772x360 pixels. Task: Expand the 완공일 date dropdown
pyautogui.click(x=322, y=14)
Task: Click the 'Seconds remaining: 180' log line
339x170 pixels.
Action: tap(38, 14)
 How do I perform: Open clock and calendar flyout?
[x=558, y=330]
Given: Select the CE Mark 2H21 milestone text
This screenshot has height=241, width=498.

········

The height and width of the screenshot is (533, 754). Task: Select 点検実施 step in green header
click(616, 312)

········

= TASK OBJECTIVE =
Since only part of the listing is wanted, copy exactly the lines from the one holding "Task: Click the" to the one holding "This screenshot has height=241, width=498.", both included.

= ANSWER TO THIS EXERCISE =
Task: Click the 'Seconds remaining: 180' log line
339x170 pixels.
Action: tap(38, 14)
 How do I perform: Open clock and calendar flyout?
[x=558, y=330]
Given: Select the CE Mark 2H21 milestone text
This screenshot has height=241, width=498.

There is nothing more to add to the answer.